#### [What you have to do]
Report how many lines in the data include "computer", with the number as the only reply.

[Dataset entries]
►
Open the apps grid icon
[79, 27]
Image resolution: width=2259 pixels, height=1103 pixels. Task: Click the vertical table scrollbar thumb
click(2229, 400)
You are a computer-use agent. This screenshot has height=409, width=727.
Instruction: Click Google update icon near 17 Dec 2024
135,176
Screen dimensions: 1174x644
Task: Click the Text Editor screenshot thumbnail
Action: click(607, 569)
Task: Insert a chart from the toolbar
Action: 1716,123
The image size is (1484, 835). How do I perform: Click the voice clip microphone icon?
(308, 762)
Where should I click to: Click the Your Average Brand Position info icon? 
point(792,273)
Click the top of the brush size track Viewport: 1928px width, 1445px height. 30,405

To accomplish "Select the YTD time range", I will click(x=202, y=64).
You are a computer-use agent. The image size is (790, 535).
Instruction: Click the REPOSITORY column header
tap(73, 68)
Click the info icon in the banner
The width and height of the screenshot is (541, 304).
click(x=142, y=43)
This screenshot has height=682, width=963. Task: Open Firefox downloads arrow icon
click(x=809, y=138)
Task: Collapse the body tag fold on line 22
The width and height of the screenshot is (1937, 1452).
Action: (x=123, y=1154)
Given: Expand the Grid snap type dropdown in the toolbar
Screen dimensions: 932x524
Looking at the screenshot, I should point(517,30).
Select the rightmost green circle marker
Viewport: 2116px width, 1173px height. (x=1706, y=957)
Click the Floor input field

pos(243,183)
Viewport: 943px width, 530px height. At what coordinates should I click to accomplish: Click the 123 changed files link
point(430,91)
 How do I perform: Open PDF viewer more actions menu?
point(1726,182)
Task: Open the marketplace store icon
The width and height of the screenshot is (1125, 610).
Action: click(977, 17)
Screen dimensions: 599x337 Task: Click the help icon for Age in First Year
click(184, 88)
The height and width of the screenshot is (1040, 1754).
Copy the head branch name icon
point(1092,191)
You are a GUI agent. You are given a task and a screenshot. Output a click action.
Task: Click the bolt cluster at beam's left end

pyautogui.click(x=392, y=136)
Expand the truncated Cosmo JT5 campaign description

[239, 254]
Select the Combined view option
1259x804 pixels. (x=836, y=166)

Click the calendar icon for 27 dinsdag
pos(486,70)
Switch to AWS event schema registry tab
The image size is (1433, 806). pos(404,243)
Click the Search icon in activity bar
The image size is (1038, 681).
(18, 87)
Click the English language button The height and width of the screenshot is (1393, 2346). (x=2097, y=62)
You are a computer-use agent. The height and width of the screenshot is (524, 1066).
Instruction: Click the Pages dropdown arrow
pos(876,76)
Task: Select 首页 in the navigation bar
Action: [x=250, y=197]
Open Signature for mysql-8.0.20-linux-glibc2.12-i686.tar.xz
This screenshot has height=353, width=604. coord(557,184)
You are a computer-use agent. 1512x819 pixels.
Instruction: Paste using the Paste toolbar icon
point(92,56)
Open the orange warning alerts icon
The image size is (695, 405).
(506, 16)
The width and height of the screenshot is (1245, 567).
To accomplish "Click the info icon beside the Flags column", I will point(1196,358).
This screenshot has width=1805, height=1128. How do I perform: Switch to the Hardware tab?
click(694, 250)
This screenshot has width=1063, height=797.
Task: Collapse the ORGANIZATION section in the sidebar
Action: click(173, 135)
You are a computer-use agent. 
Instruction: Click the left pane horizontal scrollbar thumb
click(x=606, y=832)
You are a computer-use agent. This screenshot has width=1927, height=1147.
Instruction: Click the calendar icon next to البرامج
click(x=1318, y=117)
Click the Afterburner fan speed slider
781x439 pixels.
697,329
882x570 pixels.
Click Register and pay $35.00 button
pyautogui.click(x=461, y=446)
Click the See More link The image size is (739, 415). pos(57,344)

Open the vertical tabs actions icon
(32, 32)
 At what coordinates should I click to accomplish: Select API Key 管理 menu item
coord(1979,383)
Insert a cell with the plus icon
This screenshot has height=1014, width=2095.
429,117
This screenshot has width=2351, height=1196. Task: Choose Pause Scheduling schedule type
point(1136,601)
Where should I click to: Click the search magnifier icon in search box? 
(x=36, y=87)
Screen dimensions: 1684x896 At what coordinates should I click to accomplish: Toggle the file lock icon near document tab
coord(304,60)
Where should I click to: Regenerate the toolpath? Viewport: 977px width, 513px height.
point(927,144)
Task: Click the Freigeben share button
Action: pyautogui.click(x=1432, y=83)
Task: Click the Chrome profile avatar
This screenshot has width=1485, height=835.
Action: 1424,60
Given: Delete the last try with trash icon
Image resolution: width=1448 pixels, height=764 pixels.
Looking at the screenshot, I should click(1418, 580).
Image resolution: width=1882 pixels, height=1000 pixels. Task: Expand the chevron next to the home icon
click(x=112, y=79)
◄
#### [Exercise response]
6